DIRECTIVE: Extend the Ducati Monster article with the passage that follows its last paragraph.

TEXT PROVIDED:

It's customary to praise Ducati for developing the sexiest, best-performing, and most-memorable superbikes on the planet—iconic shapes like the 851 and its smooth brother, the 888; dramatic leaps from the mundane like the 916; radical departures from orthodoxy like the controversial 999; and in-your-face technological feats like the Panigale. To name just the more recent efforts. But Ducati is more than a purveyor of dream machines, it's also a business. And for the men who clack away on adding machines or toil in the virtual hell that is an Excel spreadsheet, one Ducati motorcycle stands far above the rest: the Monster.
Without the Monster, now celebrating 20 years at the head of the naked-bike class, Ducati as a company might have been far less successful. In serious jeopardy, even. It’s true that superbikes spur the imagination and earn magazine covers, but they’re expensive to design and build, and so they’re expensive to sell, a natural throttle on sales volume. What the dealers needed, even if they didn’t know they wanted it, was a motorcycle that traded on Ducati’s storied past, embraced its future, and appealed to a broad section of riders for wholly different reasons. Sporting types saw the first Monster’s superbike-based frame and top-notch running gear. New riders recognized a low seat and a docile engine. And a completely different sort of human found intrinsic beauty in this stripped-down machine. As in Field of Dreams, buyers arrived at the Monster not knowing exactly why they were there. They just were.

SUPPLIED RECORDS:
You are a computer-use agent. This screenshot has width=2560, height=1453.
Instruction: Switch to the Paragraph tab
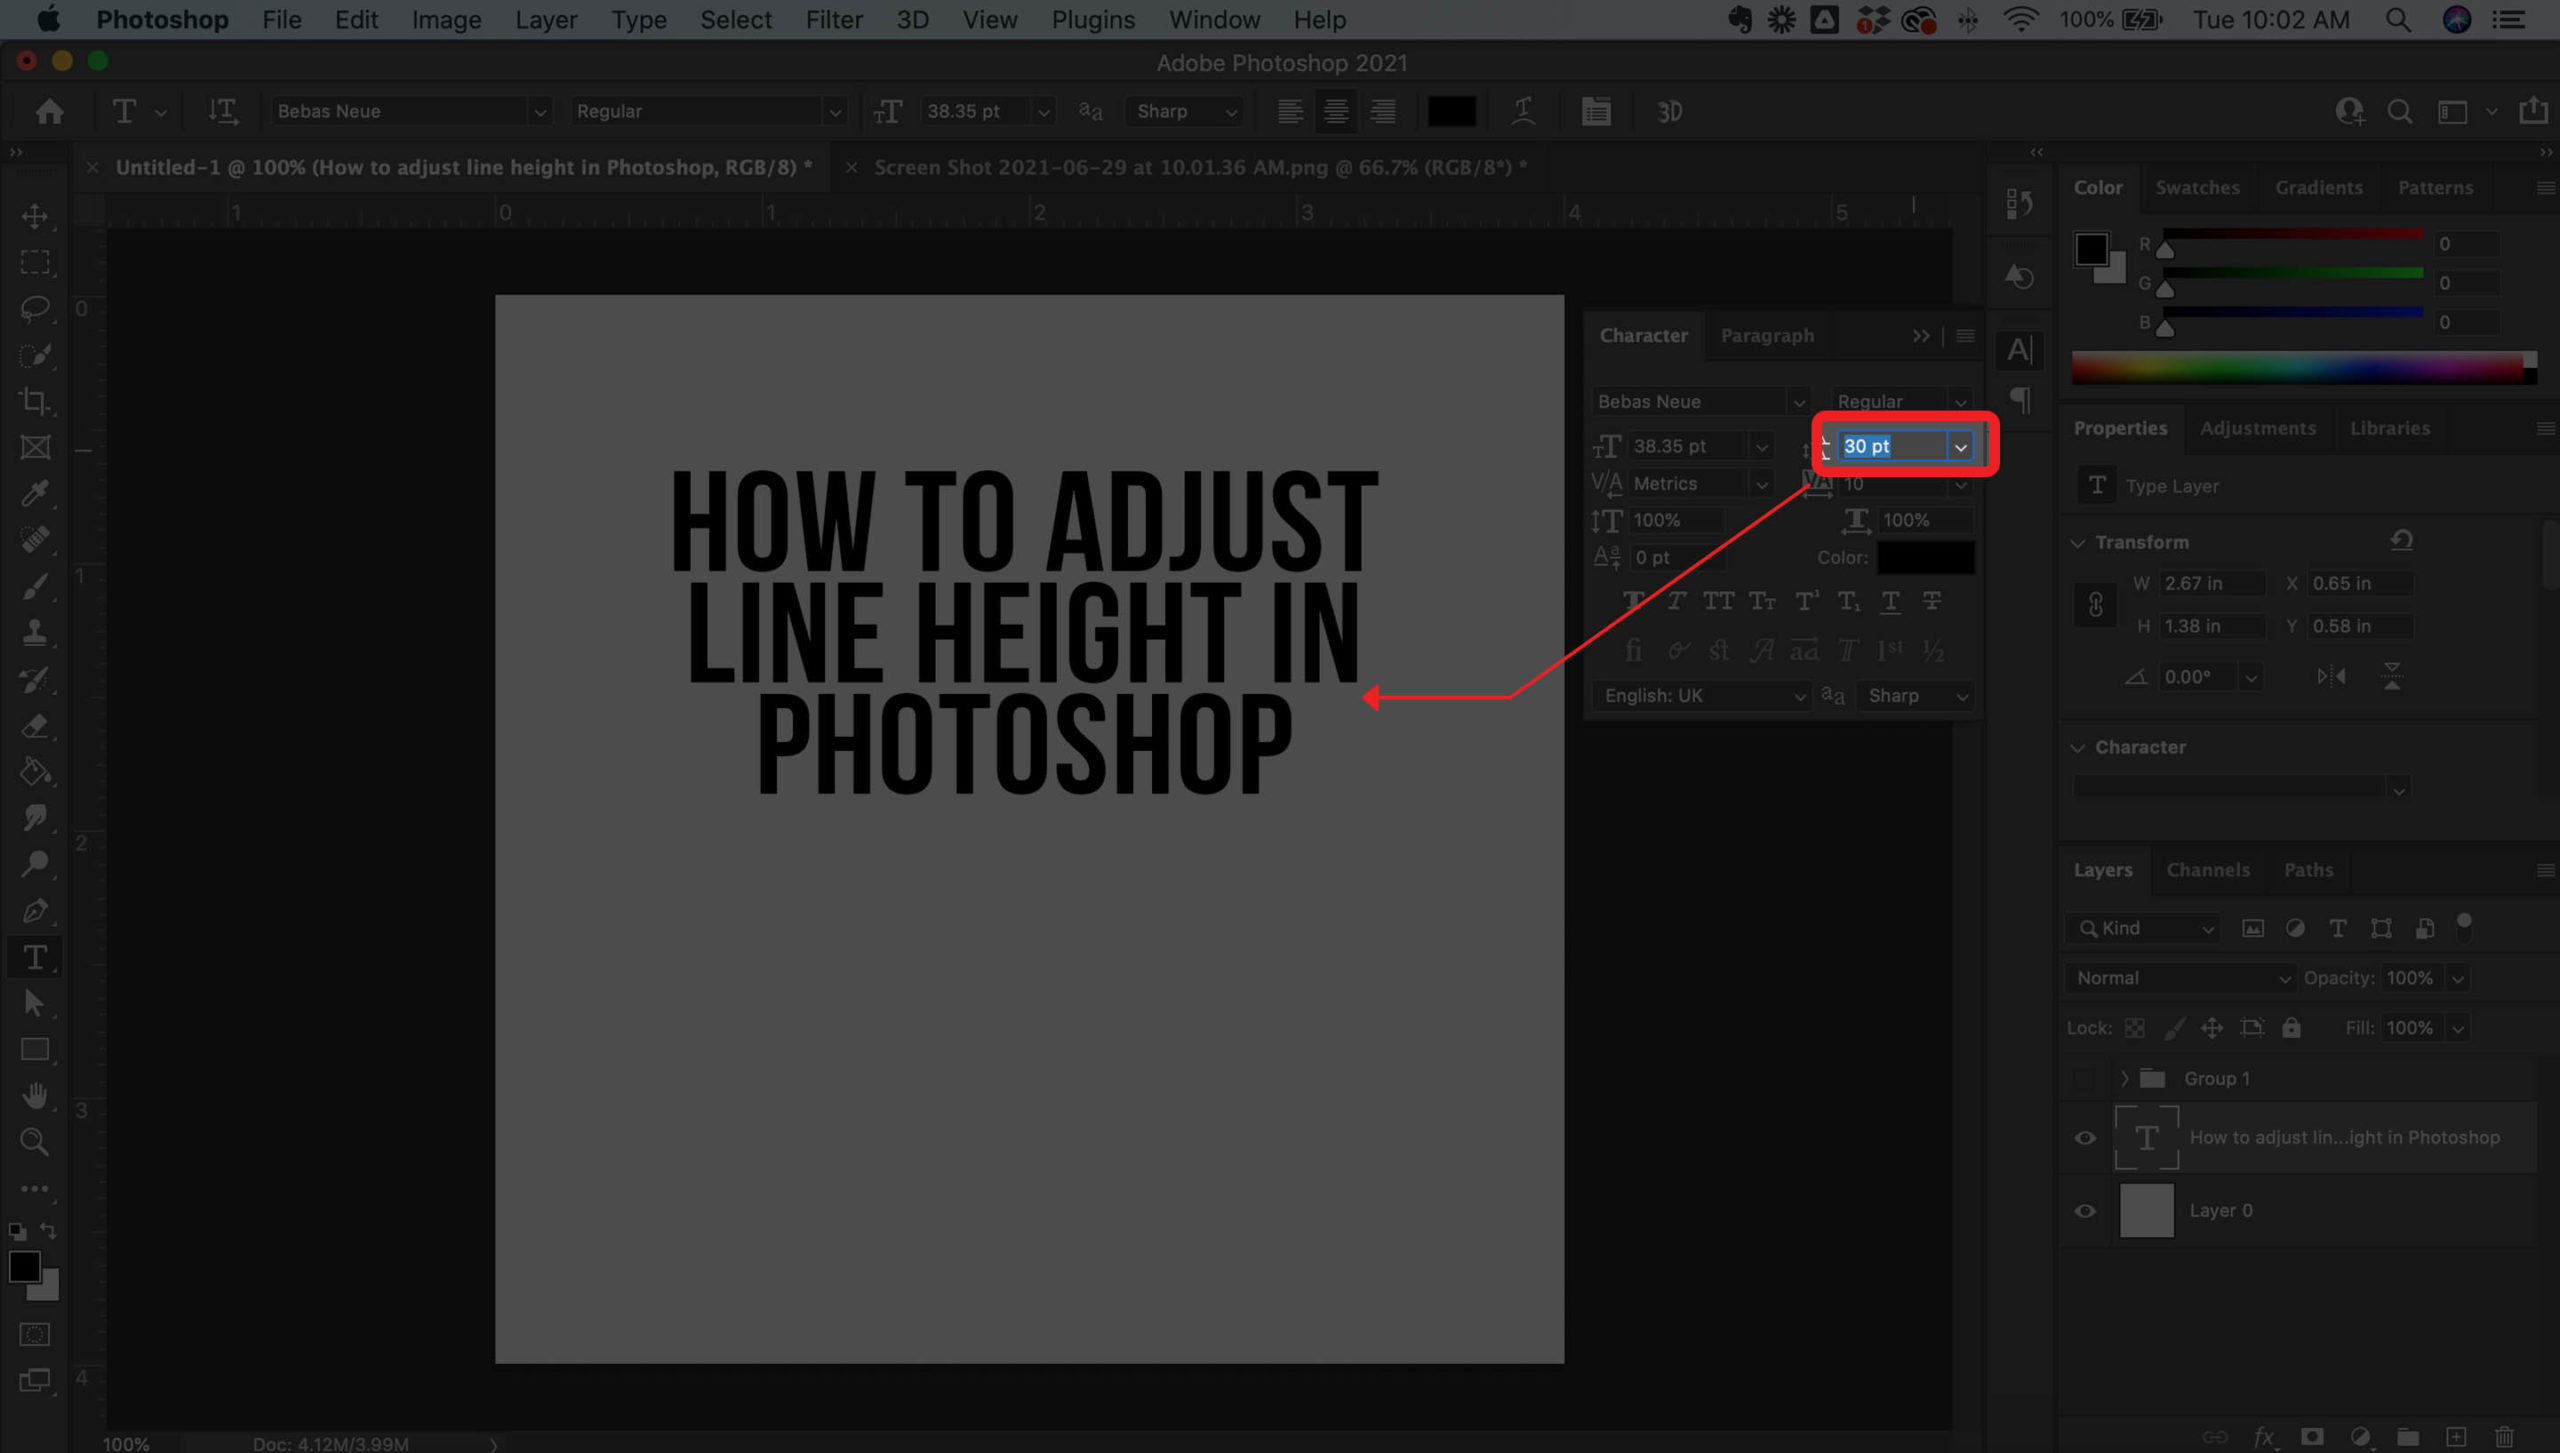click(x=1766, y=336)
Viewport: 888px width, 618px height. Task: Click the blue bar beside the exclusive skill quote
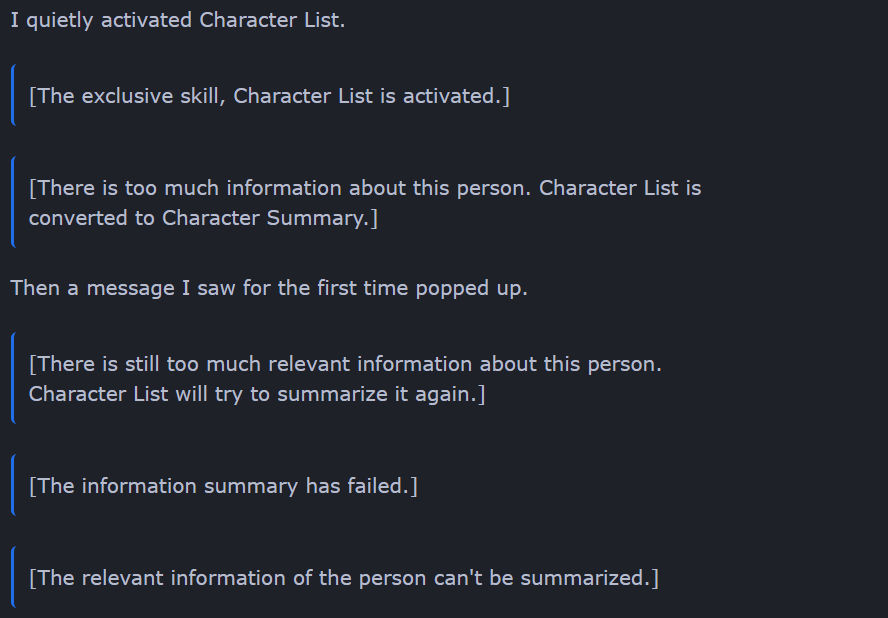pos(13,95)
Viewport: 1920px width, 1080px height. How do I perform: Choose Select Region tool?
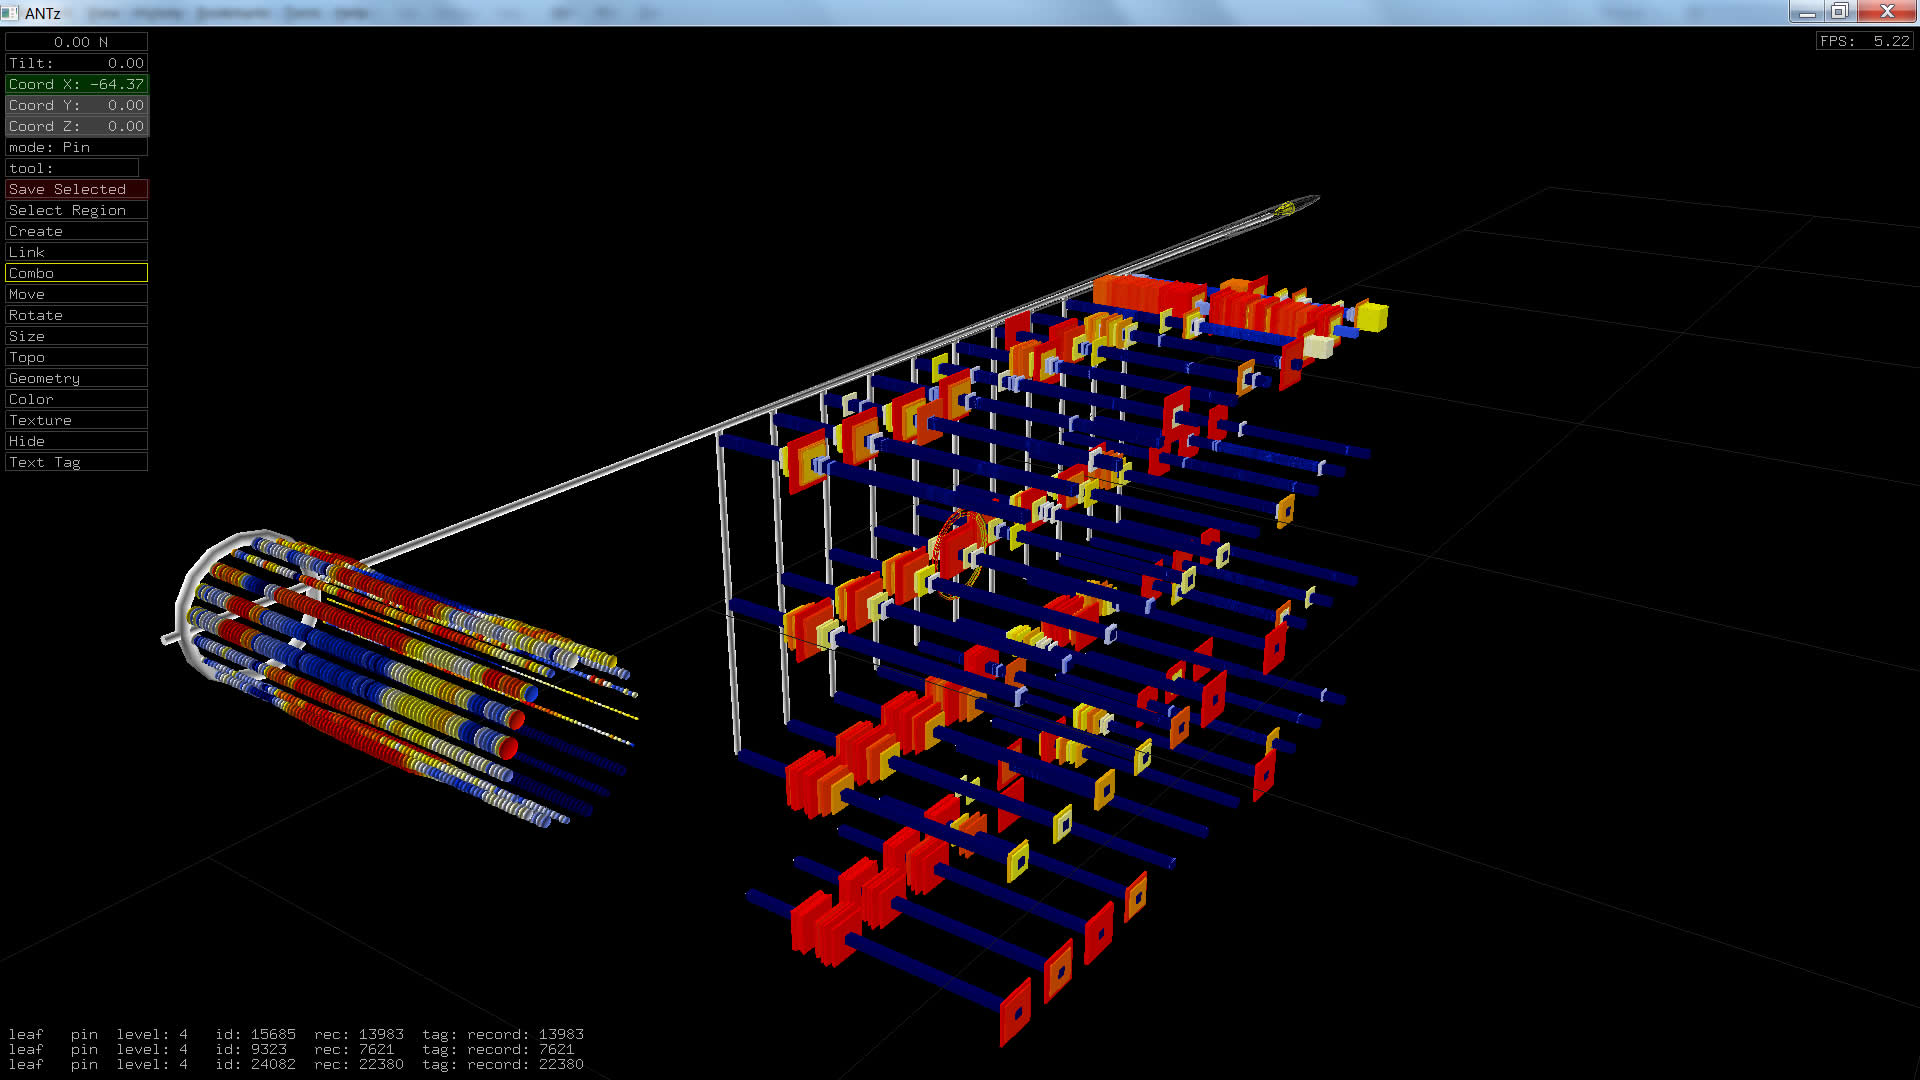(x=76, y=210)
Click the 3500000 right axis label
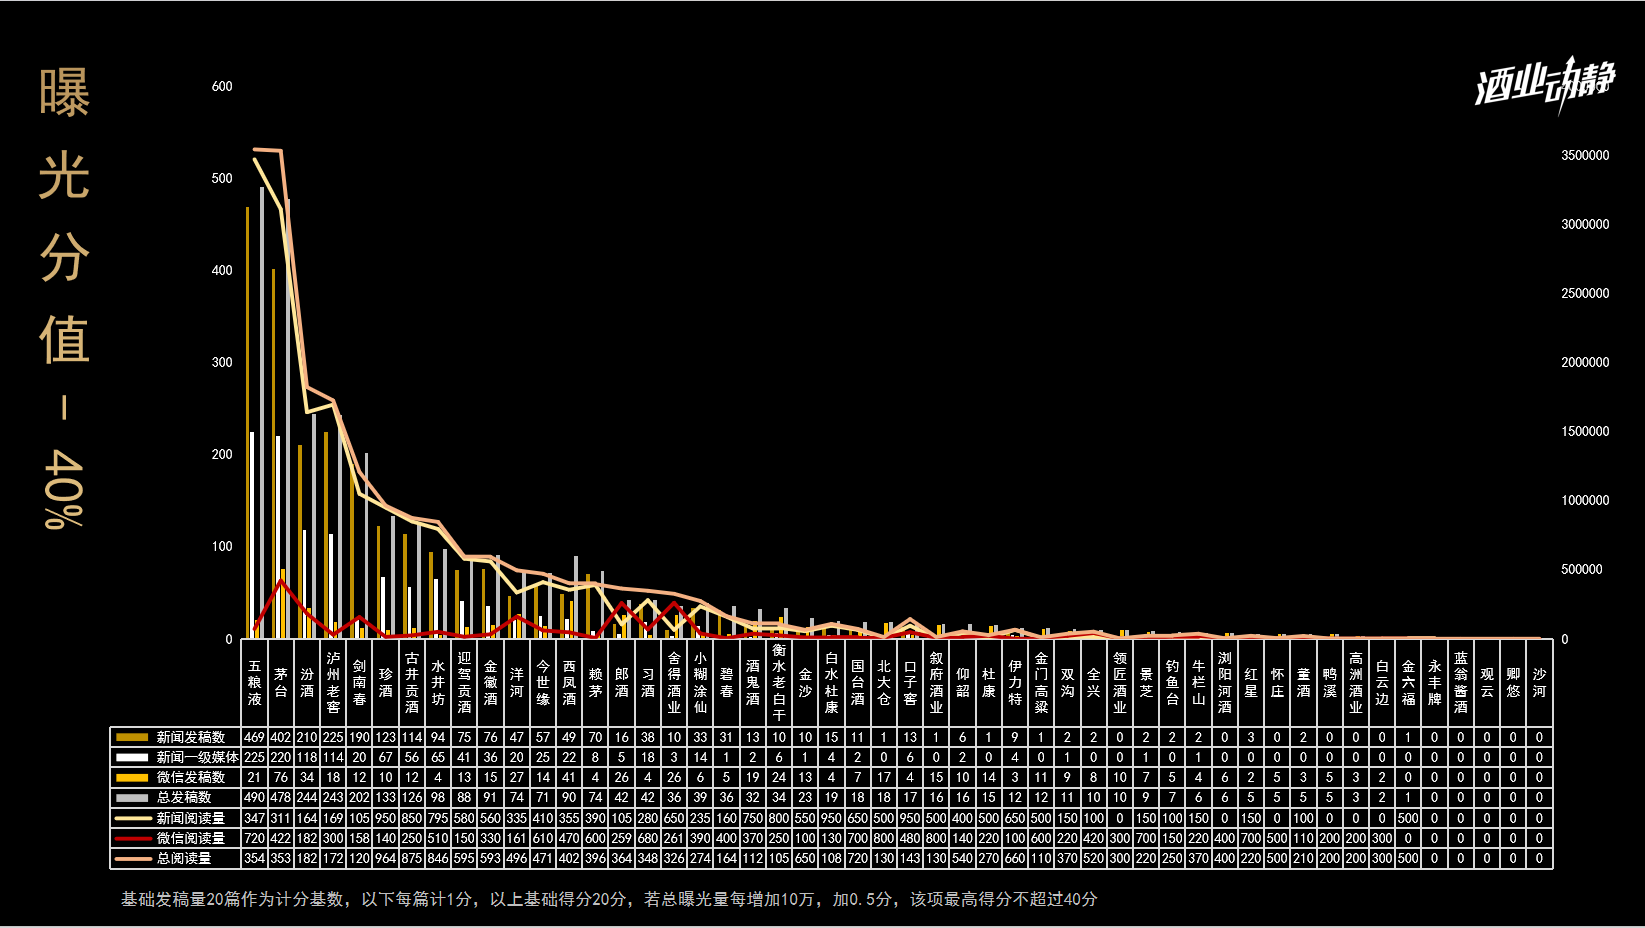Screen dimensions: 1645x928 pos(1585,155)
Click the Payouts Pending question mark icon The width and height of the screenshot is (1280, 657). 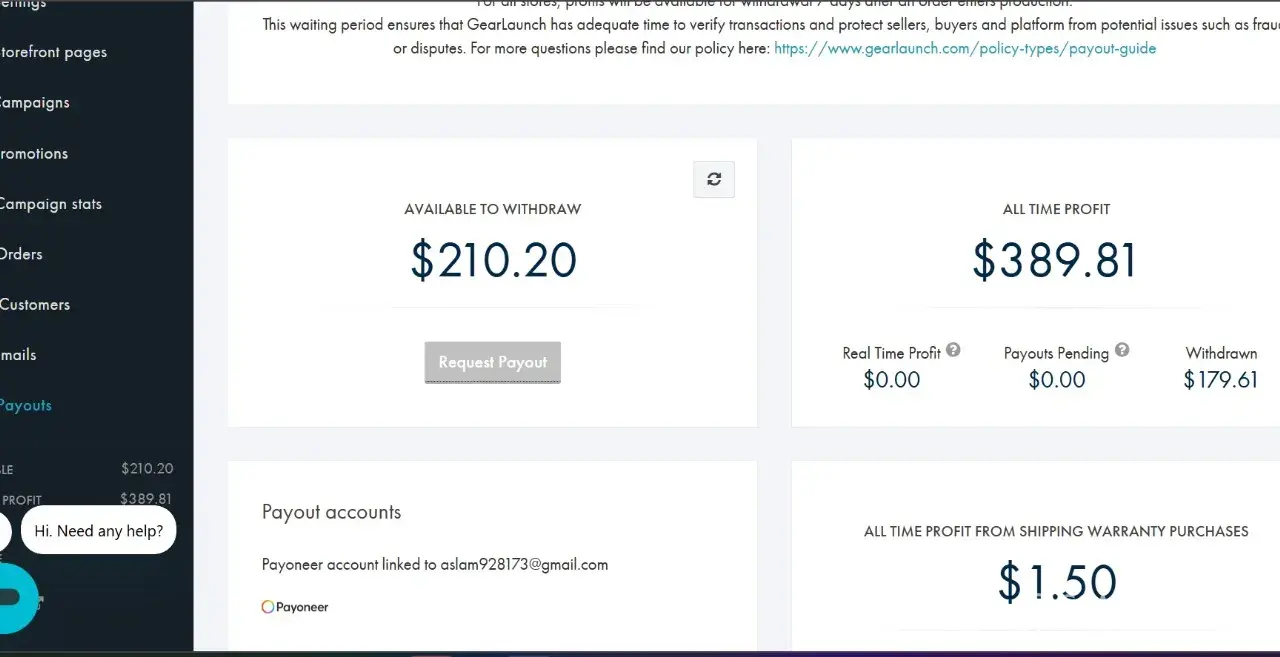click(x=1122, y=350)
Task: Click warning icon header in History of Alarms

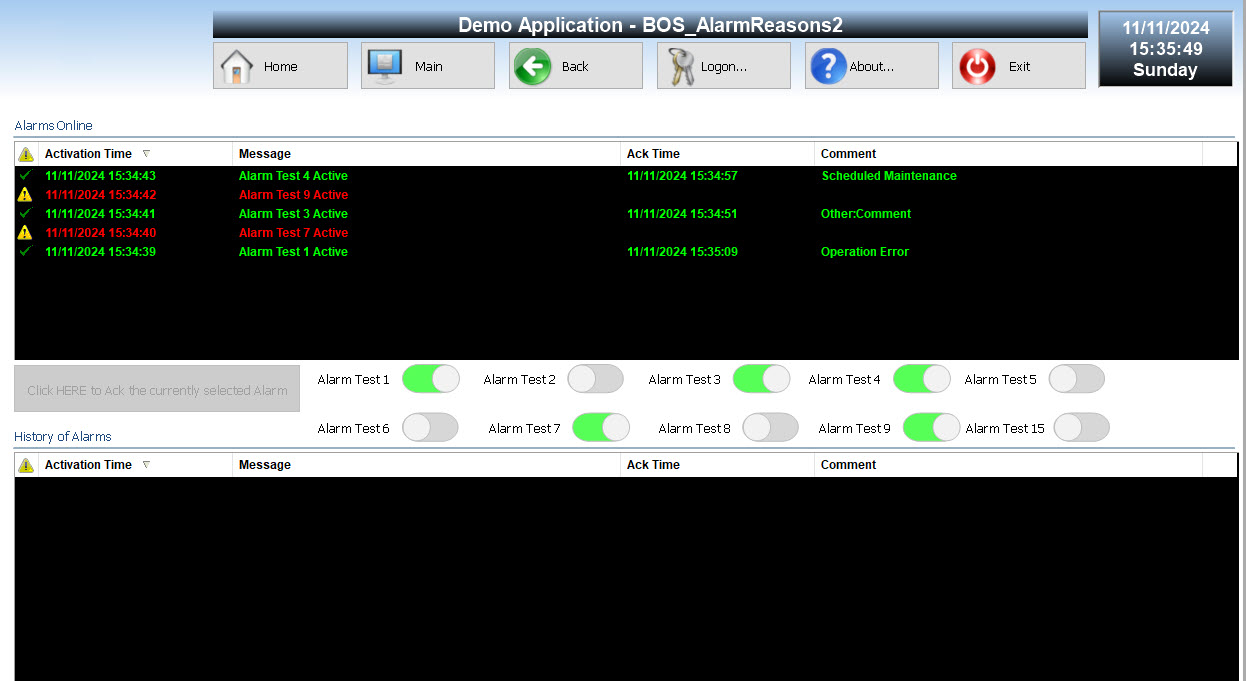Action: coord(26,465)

ANSWER TO THE PROBLEM:
Perhaps it’s elemental. The Ducati Monster appears to be so very simple because, well, it is. Two wheels. An engine. A place for the rider. A shapely fuel tank tying a minimalist headlight/instrument cluster to an equally minimalist tail. In one motion, the M900—not yet called, officially, the Monster—cast off the styling affectations of the early 1990s and established a new (old) style, the naked bike. Remember, this was a period when bikes were becoming fully clothed—think plastic-clad bikes like the Honda Hurricane and Ducati Paso.
“This was an interesting time,” notes Miguel Galluzzi, the Monster’s creator. “I was at Honda (Europe) and we were working on the second generation of fully covered CBRs. We used to get these Japanese motorcycle magazines, the kind that had a big photo of a bike without any body, just the engine and chassis. One day I saw a Ducati 851 photo and immediately began a sketch over the top. It was simple, just a tank and a seat. I knew we would never do it at Honda, so I put the idea away. It’s funny, the first sketch of the Monster was done on Honda time.” Galluzzi smiles broadly and holds his palms up, a gesture to say that the statute of limitations on shirking must surely have expired.
Galluzzi eventually moved from Honda to Cagiva in Varese, then the owners of Ducati. “In the first week I was there, I met with [Massimo] Bordi, who was my boss. I showed him the sketch. He only said, ‘Sure, sure, some day.’ I knew that we had bigger projects. But every time I would see him, I would show him the sketch. I was like a hammer, pounding and pounding.”
One of Galluzzi’s first projects at Cagiva was a version of the 750 SuperSport with a truncated fairing. “I like that idea, to show the Ducati engine. And we did build one mockup. But the marketing people did not like it. They said, ‘It will not sell.’ I was allowed to pursue the project but I had to make a full-faired version for the Cologne show. We had four days to complete it. That bike [the 750SS] was shown with the fairing but we later produced the one without the lower fairing. When I cut the fairing off the bike, I went to Bordi and said, ‘This is the way it should be done.’”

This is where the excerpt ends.